La ragazza che hai sposato




(Recensione di Mirella Facchetti)


Autore: Alafair Burke

Editore: Piemme

Genere: thriller

Pagine: 358

Data uscita: 13 Marzo 2018

 

 

Sinossi. Le donne pensano che gli uomini siano creature fin troppo prevedibili. E se non fosse poi così vero? Quando incontra Jason Powell, Angela non immagina che il loro flirt possa diventare qualcosa di serio: gli uomini li conosce, e non si aspetta molto da questo professore di Economia della New York University, corteggiatissimo e con una brillante carriera davanti a sé. Eppure, pochi anni dopo, eccoli sposati, con un figlio da crescere. Quando però Jason viene accusato da una studentessa di averla molestata, e poco dopo un’altra donna avanza accuse simili, tutto sembra sul punto di spezzarsi e Angela è costretta a guardare da vicino la persona che ha accanto, divisa tra l’istinto di proteggere la sua famiglia, e la sensazione di essere vittima di un terribile tradimento. Divisa tra la giovane poliziotta idealista che vuole aprirle gli occhi nei confronti del marito, e l’avvocatessa di Jason determinata a portare a casa una vittoria… Eppure chi è lei per giudicare? Perché anche Angela, la moglie perfetta, ha un segreto. Un segreto che nessuna donna sposata dovrebbe nascondere al proprio marito. Un segreto che potrebbe rovinare per sempre la sua vita, e quella della sua famiglia. E che a maggior ragione non deve venir fuori adesso… Con lo stesso ritmo irresistibile de La ragazza nel parco, Alafair Burke costruisce intorno alla sua protagonista, e ai suoi lettori, una realtà che non è mai quella che appare. Lasciando a chi legge una sola certezza: non c’è nulla di più pericoloso di una bugia detta bene.

 

 

Un passato tremendo alle spalle, ma poi finalmente ecco la felicità: questo è ciò che sembra riservare il destino ad Angela, che è riuscita, grazie a Jason e al figlio, a superare – o meglio, a mettere a tacere – i suoi demoni interiori, e a costruire la famiglia perfetta. Ma, come spesso accade, la perfezione è solo una facciata.
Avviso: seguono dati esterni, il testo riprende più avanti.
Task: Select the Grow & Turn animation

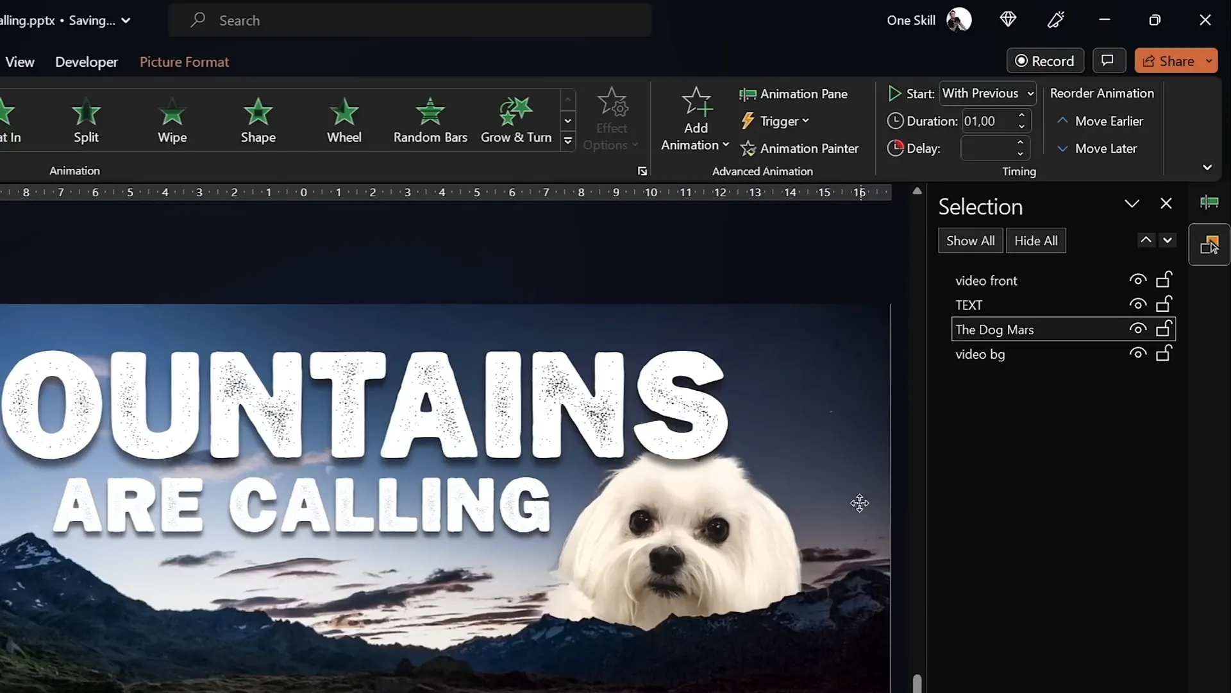Action: 516,120
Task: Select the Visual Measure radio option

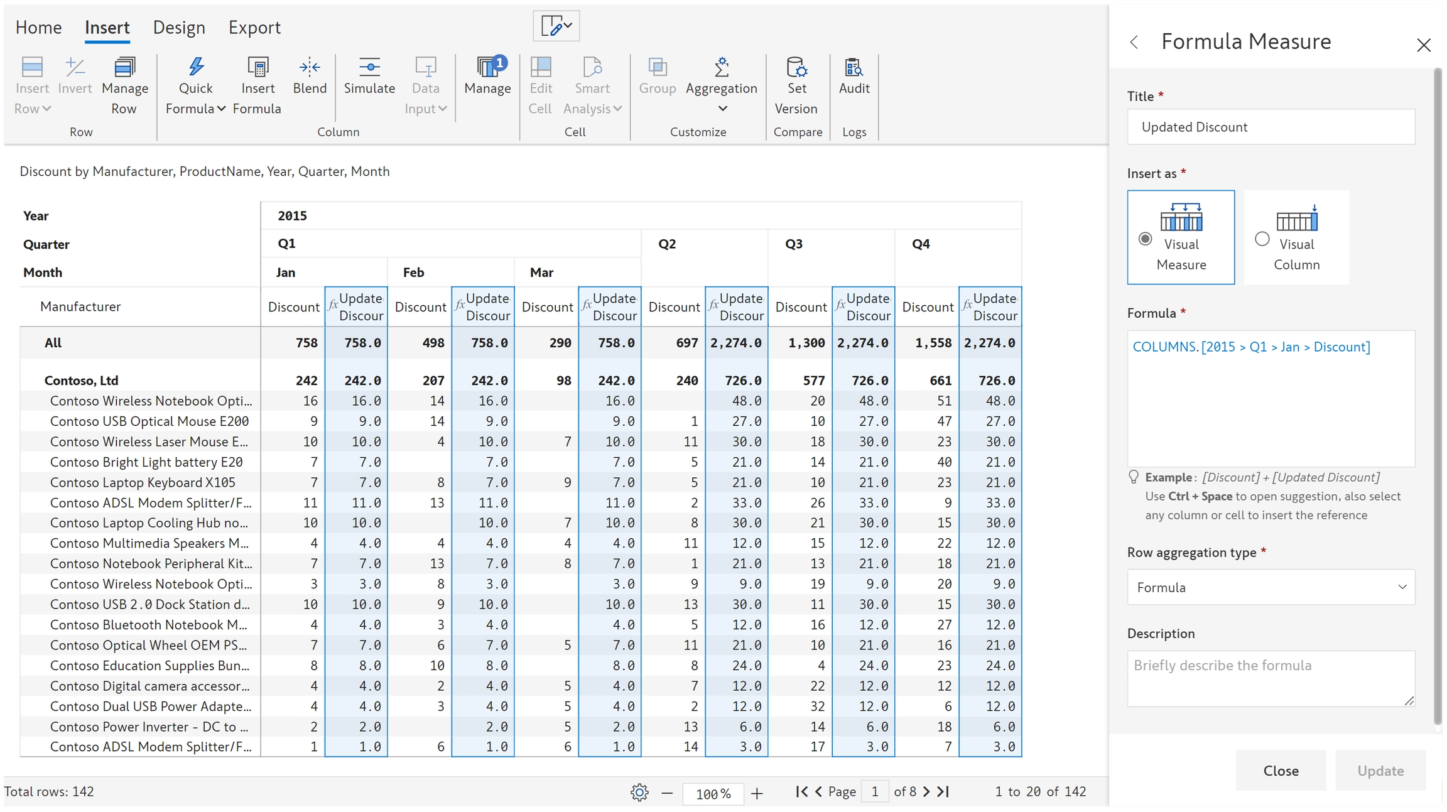Action: (x=1145, y=239)
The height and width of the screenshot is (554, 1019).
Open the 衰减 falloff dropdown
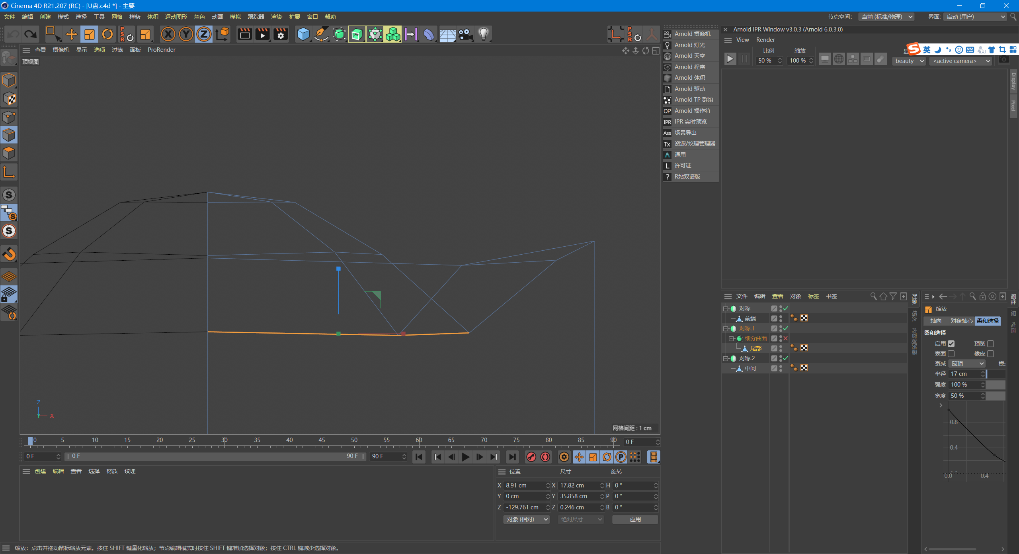pyautogui.click(x=967, y=363)
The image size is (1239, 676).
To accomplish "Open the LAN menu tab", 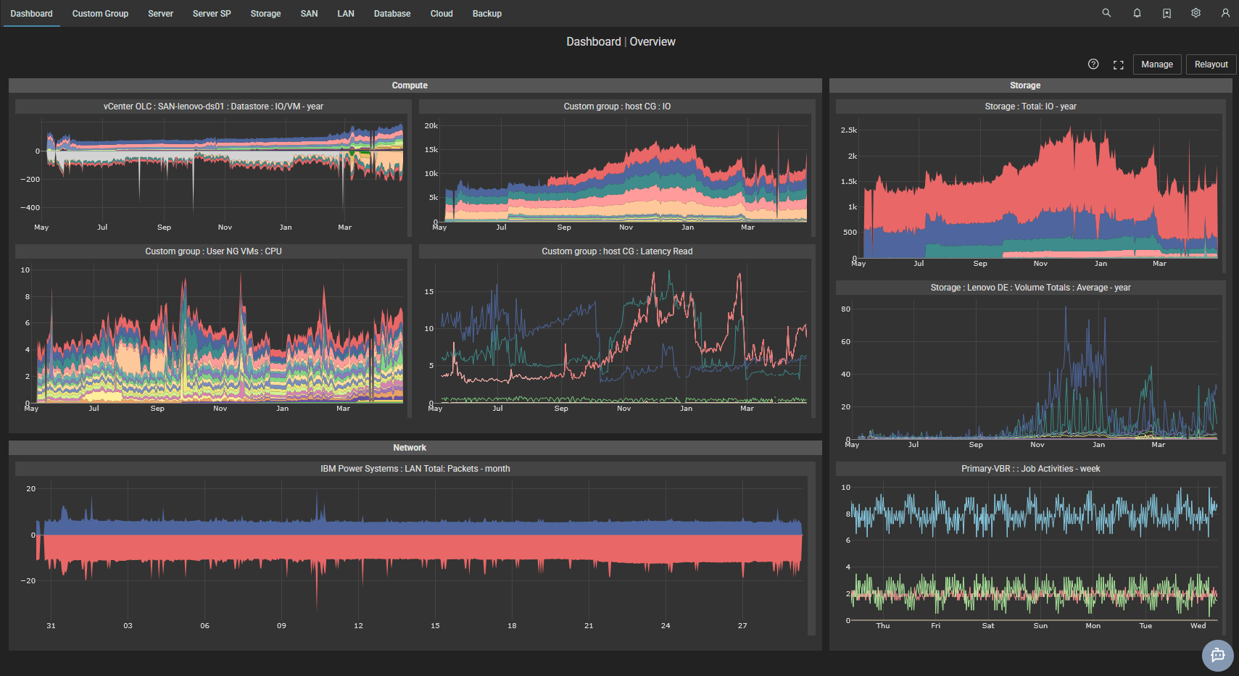I will click(x=346, y=13).
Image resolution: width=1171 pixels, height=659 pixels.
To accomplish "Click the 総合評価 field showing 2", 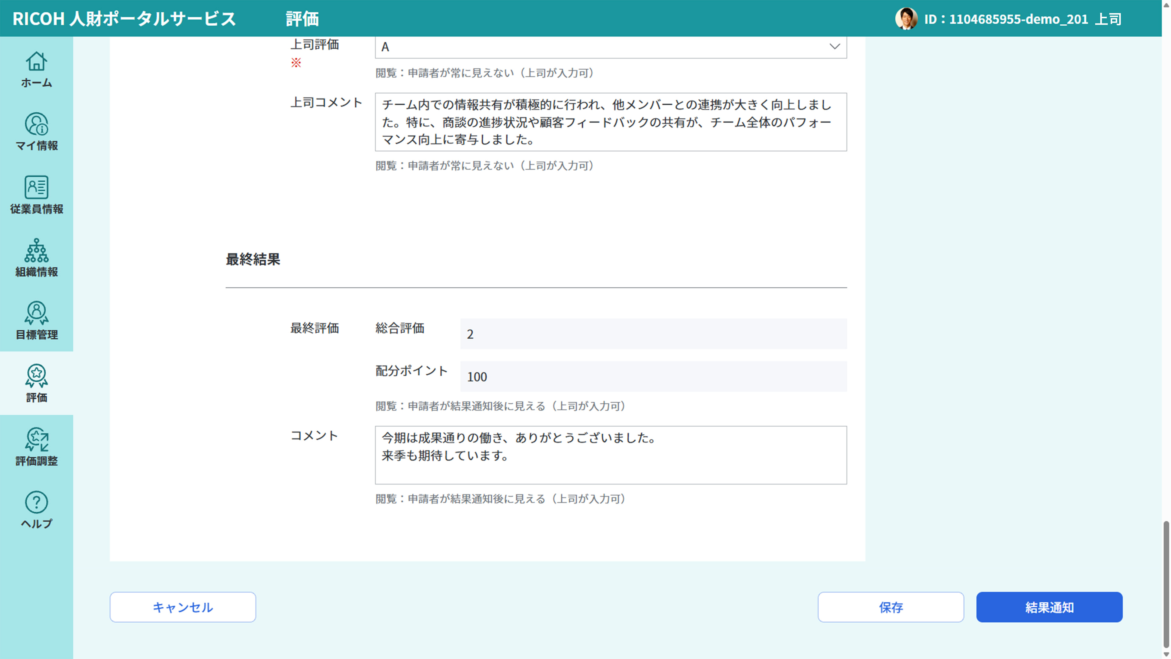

Ancora una volta, la Burke, dopo i suoi precedenti romanzi, gioca abilmente le proprie carte e muove le scelte dei protagonisti su una scacchiera di bugie, tradimenti, segreti. Soprattutto segreti. Segreti condivisi, parzialmente svelati e segreti da proteggere, costi quel che costi.

Con un impianto narrativo che incalza e un tema centrale, quello delle molestie sessuali, purtroppo di grande attualità, l’autrice costruisce un romanzo solido, in cui ogni personaggio presenta una zona d’ombra, e riesce così, fino alla fine, a mettere a dura prova la capacità di ricostruire i fatti da parte del lettore. Perché, se anche il lettore più accorto può essere riuscito a ricostruire alcuni tasselli e a individuare alcune responsabilità, difficilmente può aver previsto tutti i colpi di scena che lo aspettano nel finale.

Ciò che, a mio avviso, colpisce maggiormente di questo romanzo, è l’istinto di sopravvivenza e di conservazione che muove, sin dall’inizio, le scelte di un personaggio.

Il finale, se all’inizio non mi ha totalmente conquistata, ripensandoci, mi è sembrato perfetto così.

È il risultato di una giustizia – rappresentata dalla polizia – che si è fermata accontentandosi delle prove, a cui fa da contraltare la detective che non si dà per vinta e da sola giunge alla verità.

Insomma, un perfetto gioco di scacchi. Consigliatissimo.

 

 

Nota a margine: molto bella (come sempre nei libri della Burke) la copertina dell’edizione italiana, ma consiglio di dare un’occhiata anche a quella inglese, a mio avviso, ancora più significativa.

 

 

SCHEDA AUTORE

Alafair Burke è un avvocato penalista, con una grande esperienza di processi. I suoi romanzi sono bestseller del New York Times, elogiati da autori come Michael Connelly e Dennis Lehane.